重组腺相关病毒装载目的核酸完整性分析

Analysis on integrity of target nucleic acid in recombinant adeno-associated virus

目的探讨重组腺相关病毒(recombinant adeno-associated virus,rAAV)装载目的核酸完整性检测方法,并初步建立分析算法。方法消化rAAV外游离DNA片段,提取病毒基因组,设计5对搭接引物,采用正交排列方式,分别用数字PCR仪进行检测,常规条件采用EveGreen和模板4μL的20μL反应体系,数字PCR条件:95℃5 min;95℃15 s,55℃30 s,72℃90 s,45个循环。超长核酸片段增强条件采用Mix B-2000 bp和模板2μL的25μL反应体系,采用仪器附带软件定量。最小二乘法拟合分析共有的全长片段数量,进而解读目的核酸完整性分布情况。结果引物间距离不大于1200 nt的片段可得到有效扩增,经系统分析得到一系列片段长约1000 nt的有效片段拷贝数,最小二乘法拟合分析共有片段拷贝数量,估计样本中全长片段不多于1234 copies/μL,该值与测得的最大值(1443 copies/μL)之间差异有统计学意义(P<0.05),差异占比约16.9%。

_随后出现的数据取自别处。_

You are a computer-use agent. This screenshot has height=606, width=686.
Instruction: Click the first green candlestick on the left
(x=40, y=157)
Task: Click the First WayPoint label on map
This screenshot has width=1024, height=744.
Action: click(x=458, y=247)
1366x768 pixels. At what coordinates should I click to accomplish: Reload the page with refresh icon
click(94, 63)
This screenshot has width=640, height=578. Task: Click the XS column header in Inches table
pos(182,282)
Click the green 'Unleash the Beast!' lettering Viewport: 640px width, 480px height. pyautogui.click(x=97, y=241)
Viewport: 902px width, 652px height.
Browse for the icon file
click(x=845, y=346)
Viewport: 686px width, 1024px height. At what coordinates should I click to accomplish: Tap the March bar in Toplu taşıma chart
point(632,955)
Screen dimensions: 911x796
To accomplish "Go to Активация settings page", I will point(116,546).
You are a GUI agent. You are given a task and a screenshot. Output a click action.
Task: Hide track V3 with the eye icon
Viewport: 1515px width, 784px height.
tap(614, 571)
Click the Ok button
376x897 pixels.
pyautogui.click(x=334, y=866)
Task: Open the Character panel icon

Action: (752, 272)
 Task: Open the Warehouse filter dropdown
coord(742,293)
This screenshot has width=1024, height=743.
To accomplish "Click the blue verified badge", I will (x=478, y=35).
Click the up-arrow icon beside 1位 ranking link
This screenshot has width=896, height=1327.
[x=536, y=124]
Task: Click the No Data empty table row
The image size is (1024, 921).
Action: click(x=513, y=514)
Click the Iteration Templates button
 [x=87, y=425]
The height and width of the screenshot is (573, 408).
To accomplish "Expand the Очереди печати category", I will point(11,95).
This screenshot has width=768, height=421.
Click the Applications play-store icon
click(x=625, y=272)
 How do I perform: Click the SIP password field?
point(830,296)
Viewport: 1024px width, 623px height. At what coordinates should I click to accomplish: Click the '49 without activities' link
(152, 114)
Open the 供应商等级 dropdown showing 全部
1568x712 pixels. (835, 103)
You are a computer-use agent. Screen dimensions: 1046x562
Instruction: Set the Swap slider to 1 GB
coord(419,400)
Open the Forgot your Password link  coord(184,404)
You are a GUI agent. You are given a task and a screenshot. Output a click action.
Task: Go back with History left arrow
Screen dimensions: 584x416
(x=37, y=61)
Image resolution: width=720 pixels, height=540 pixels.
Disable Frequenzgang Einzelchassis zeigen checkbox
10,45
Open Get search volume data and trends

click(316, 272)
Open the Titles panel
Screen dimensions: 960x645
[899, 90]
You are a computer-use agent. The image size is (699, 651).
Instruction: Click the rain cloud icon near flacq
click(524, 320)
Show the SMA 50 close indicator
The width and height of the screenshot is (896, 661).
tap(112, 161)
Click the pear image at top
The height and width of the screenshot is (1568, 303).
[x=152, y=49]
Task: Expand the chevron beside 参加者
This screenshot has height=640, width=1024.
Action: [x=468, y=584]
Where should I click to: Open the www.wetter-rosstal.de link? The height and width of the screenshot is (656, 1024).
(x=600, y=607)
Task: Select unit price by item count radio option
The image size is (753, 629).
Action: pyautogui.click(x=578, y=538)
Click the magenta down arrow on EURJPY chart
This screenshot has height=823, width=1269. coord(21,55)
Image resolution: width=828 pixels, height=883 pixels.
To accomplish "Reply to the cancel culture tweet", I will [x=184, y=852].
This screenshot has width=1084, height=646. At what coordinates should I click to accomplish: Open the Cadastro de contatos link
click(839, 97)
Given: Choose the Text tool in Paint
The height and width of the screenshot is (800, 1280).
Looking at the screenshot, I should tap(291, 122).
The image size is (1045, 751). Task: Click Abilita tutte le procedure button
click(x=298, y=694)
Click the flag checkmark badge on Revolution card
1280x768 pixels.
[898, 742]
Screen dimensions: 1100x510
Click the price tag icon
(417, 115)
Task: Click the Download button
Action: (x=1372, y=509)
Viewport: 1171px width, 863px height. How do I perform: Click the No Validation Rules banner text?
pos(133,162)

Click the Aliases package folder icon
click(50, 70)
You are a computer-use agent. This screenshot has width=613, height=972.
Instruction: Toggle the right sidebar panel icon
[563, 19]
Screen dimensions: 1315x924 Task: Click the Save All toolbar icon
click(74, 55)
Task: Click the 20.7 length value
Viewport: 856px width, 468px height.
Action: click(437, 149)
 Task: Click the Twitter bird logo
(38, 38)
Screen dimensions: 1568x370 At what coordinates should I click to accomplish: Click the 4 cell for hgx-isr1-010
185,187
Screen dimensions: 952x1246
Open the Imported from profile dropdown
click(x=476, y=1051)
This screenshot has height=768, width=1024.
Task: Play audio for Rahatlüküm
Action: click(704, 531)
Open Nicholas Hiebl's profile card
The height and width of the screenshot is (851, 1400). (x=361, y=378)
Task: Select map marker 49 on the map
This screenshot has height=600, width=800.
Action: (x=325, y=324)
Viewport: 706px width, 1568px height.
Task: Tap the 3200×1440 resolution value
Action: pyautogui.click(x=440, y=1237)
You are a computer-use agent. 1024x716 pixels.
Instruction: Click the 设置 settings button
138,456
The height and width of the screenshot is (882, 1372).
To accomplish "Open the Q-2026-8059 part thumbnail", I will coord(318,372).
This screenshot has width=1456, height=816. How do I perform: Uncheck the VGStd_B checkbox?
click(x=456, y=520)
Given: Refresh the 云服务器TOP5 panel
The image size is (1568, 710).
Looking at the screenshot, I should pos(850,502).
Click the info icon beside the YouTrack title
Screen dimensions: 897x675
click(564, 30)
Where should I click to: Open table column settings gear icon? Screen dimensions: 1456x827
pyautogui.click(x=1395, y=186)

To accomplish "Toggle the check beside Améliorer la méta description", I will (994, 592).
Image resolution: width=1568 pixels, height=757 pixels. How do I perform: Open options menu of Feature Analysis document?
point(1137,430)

结论初步建立了rAAV装载目的核酸完整性的检测方法,并分析出供试品中存在一定数量的不完整目的核酸,为后续深入研究奠定了基础。

Objective To explore a method for detecting the integrity of target nucleic acid in recombinant adeno-associated virus(rAAV),and establish a preliminary analysis algorithm.Methods The free DNA fragment of rAAV was digested,and the virus genome was extracted.Five pairs of overlapping primers were designed,using the orthogonal array method,which were detected by digital PCR respectively,with conventional conditions:20μL reaction system with EveGreen and4μL template,and digital PCR conditions:95℃5 min;95℃15 s,55℃30 s,72℃90 s for 45 cycles.The enhancement condition of ultra-long nucleic acid fragment was 25μL reaction system with Mix B-2000 bp and 2μL template,and the quantitative analysis was performed by using the software attached to the instrument.Using the least square method,the number of full-length fragments was fitted and analyzed,and then the integrity distribution of target nucleic acid was interpreted.Results The fragments with the distance between primers of no more than 1200 nt were amplified effectively,and a series of effective copies of fragments with a length of about 1000 nt were obtained by systematic analysis.The copy number of common fragments was fitted and analyzed by the least square method.It was estimated that the full-length fragments in the sample were no more than 1234 copies/μL,and there was a signficant difference(P<0.05)between this value and the maximum measured value of 1443 copies/μL,with the difference of approximately 16.9%.Conclusion A preliminary detection method for the integrity of target nucleic acid in rAAV has been developed,and a certain amount of incomplete target nucleic acids were analyzed in the test sample,laying a foundation for further in-depth research.